◆ WHAT IS REQUIRED
Of all the lines in the entries below, give again exactly those starting at the line containing "is (748, 1451)." and ending at the line containing "Click the SDGs goal 1 poverty icon", both ends included, and no others.

◆ RAW DATA
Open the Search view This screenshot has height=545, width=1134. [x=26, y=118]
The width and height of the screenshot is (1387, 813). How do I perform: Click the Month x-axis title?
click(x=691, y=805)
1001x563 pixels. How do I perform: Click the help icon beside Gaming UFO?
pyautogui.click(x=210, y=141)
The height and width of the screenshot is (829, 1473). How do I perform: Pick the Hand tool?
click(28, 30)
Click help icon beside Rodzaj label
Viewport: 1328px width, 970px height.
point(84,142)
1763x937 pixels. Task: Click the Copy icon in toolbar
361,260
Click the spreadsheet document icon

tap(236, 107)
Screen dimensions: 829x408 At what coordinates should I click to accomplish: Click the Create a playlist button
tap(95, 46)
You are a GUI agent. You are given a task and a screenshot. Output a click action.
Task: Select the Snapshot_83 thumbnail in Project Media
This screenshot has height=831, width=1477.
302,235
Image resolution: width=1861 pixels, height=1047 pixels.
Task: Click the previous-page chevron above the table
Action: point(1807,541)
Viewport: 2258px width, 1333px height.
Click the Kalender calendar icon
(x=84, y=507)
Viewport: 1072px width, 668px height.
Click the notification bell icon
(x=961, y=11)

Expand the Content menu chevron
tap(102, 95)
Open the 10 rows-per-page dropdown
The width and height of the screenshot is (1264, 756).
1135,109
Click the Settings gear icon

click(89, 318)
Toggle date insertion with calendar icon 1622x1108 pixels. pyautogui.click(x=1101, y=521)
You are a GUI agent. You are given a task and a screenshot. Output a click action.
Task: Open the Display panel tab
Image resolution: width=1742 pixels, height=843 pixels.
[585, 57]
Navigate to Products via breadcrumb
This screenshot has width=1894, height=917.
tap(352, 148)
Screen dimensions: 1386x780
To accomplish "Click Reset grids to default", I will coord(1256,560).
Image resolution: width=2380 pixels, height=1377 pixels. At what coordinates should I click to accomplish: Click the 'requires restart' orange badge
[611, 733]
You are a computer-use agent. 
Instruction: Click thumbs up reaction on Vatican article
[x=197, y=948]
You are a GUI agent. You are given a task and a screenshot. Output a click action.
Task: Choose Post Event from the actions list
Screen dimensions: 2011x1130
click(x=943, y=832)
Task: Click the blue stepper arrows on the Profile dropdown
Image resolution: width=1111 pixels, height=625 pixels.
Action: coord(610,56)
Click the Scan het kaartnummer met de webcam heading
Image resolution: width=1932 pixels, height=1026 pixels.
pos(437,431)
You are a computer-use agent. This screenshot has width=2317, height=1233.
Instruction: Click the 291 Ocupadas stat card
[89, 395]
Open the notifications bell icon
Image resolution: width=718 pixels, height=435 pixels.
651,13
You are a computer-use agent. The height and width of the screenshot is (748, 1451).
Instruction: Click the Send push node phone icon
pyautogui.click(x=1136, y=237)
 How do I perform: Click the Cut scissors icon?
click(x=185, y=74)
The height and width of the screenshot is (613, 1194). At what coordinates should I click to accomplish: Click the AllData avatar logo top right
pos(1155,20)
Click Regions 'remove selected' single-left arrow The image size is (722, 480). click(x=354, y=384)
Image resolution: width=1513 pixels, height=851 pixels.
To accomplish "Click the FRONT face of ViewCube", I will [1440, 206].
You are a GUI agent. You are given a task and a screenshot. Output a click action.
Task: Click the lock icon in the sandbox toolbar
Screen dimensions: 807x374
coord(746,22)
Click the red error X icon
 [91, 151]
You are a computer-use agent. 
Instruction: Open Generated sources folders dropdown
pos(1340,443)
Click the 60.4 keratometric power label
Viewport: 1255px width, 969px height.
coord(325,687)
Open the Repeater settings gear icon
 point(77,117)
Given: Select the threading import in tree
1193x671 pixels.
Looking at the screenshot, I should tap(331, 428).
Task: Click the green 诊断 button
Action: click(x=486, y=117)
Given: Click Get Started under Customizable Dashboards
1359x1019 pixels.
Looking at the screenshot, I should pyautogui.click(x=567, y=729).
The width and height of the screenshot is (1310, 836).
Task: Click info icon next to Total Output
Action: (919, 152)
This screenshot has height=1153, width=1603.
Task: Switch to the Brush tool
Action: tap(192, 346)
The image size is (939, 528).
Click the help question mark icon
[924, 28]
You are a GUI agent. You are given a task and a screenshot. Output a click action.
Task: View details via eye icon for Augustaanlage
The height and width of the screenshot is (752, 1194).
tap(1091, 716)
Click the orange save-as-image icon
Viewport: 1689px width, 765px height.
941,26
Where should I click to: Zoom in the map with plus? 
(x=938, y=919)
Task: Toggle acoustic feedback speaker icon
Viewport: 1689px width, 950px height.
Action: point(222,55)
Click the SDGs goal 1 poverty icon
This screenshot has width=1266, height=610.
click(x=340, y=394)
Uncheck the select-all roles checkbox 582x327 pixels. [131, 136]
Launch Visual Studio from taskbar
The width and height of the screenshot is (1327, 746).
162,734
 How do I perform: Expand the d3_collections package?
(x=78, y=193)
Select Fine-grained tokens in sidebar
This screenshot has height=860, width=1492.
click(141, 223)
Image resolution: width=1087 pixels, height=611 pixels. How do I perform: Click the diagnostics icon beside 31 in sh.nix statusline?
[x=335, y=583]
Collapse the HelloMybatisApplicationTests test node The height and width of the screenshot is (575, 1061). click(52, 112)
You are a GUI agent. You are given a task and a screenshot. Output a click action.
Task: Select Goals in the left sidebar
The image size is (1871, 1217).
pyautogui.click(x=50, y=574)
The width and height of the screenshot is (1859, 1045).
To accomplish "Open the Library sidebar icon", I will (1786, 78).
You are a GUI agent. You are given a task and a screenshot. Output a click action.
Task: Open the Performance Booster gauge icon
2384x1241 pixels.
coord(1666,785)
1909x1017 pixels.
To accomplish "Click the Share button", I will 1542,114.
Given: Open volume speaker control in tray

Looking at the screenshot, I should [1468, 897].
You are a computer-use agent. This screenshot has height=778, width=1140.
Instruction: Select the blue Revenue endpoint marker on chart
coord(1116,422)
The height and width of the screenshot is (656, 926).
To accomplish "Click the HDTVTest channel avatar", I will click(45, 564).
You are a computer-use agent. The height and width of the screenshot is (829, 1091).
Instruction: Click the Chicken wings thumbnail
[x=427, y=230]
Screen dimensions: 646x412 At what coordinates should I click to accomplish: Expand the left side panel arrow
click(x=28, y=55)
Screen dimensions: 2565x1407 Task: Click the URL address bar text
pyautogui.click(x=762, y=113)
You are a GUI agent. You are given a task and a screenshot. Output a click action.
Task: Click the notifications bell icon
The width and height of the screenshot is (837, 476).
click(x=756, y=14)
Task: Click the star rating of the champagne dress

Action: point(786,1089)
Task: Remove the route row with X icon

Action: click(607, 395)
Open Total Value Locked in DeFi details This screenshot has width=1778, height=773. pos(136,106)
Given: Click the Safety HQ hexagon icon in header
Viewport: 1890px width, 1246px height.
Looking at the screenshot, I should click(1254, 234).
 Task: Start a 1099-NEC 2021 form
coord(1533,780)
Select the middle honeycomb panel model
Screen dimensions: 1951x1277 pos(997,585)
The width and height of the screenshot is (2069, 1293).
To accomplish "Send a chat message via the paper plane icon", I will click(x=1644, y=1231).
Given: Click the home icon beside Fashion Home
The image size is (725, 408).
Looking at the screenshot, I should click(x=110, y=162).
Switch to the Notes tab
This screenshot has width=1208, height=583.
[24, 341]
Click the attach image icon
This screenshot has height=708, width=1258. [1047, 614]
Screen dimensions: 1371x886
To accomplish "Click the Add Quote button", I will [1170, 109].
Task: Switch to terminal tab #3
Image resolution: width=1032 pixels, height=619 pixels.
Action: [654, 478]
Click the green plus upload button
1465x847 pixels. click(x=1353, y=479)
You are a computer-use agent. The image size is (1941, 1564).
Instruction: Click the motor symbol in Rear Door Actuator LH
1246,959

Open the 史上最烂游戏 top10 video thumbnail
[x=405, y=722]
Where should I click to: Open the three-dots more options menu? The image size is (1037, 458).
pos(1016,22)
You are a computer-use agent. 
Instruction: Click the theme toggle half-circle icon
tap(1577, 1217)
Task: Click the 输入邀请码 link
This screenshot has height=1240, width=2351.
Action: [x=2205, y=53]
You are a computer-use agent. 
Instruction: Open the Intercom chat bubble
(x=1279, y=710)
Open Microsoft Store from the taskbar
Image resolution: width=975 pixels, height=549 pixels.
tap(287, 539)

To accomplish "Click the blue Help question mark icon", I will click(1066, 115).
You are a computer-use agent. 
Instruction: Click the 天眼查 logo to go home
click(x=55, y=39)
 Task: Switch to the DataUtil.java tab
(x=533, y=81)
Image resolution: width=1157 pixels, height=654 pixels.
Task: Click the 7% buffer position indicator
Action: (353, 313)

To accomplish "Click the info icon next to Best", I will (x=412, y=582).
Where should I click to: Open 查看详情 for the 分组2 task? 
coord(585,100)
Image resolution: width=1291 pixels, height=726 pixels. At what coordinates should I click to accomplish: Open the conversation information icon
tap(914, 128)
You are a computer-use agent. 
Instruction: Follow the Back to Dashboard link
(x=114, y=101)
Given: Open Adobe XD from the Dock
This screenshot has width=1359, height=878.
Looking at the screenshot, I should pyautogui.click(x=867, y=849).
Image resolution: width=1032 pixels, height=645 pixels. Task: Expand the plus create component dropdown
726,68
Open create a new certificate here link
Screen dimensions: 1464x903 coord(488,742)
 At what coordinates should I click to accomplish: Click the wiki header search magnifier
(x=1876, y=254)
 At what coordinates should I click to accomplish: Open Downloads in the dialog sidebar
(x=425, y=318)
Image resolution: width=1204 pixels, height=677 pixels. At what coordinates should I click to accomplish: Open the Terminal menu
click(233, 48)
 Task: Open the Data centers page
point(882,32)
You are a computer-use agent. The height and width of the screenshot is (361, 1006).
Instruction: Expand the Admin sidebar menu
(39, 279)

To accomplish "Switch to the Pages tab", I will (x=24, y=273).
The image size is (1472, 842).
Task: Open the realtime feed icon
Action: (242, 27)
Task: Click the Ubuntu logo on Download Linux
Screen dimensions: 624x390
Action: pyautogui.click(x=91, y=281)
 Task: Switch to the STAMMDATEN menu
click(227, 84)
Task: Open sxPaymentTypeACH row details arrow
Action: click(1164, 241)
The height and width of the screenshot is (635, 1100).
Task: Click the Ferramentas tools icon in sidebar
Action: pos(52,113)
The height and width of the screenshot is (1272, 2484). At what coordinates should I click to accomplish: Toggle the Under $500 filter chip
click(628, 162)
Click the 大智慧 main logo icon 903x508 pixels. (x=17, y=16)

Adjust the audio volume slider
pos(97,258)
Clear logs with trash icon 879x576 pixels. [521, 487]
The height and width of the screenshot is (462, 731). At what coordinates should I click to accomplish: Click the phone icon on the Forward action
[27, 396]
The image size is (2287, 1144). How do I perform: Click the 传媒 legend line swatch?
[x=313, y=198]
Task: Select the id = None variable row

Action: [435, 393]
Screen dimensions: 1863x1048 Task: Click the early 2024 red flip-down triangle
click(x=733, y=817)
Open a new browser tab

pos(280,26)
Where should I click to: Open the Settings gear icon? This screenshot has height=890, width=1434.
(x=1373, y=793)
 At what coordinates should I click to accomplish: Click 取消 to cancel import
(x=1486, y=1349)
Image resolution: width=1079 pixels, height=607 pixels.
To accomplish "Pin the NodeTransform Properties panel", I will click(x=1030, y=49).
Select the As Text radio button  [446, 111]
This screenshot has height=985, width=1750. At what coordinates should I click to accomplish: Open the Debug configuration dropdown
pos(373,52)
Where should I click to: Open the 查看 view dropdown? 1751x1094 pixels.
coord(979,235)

◆ OUTPUT BELOW
You are a computer-use agent. The height and width of the screenshot is (748, 1451).
Instruction: Click the Send push node phone icon
pyautogui.click(x=1136, y=237)
 How do I perform: Click the Cut scissors icon?
click(x=185, y=74)
The height and width of the screenshot is (613, 1194). At what coordinates should I click to accomplish: Click the AllData avatar logo top right
pos(1155,20)
Click Regions 'remove selected' single-left arrow The image size is (722, 480). click(x=354, y=384)
Image resolution: width=1513 pixels, height=851 pixels.
To accomplish "Click the FRONT face of ViewCube", I will [1440, 206].
You are a GUI agent. You are given a task and a screenshot. Output a click action.
Task: Click the lock icon in the sandbox toolbar
Screen dimensions: 807x374
coord(746,22)
Click the red error X icon
 [91, 151]
You are a computer-use agent. 
Instruction: Open Generated sources folders dropdown
pos(1340,443)
Click the 60.4 keratometric power label
Viewport: 1255px width, 969px height.
coord(325,687)
Open the Repeater settings gear icon
 point(77,117)
Given: Select the threading import in tree
1193x671 pixels.
Looking at the screenshot, I should tap(331, 428).
Task: Click the green 诊断 button
Action: click(x=486, y=117)
Given: Click Get Started under Customizable Dashboards
1359x1019 pixels.
Looking at the screenshot, I should pyautogui.click(x=567, y=729).
The width and height of the screenshot is (1310, 836).
Task: Click info icon next to Total Output
Action: (919, 152)
This screenshot has height=1153, width=1603.
Task: Switch to the Brush tool
Action: tap(192, 346)
The image size is (939, 528).
Click the help question mark icon
[924, 28]
You are a GUI agent. You are given a task and a screenshot. Output a click action.
Task: View details via eye icon for Augustaanlage
The height and width of the screenshot is (752, 1194).
tap(1091, 716)
Click the orange save-as-image icon
Viewport: 1689px width, 765px height.
941,26
Where should I click to: Zoom in the map with plus? 
(x=938, y=919)
Task: Toggle acoustic feedback speaker icon
Viewport: 1689px width, 950px height.
Action: point(222,55)
Click the SDGs goal 1 poverty icon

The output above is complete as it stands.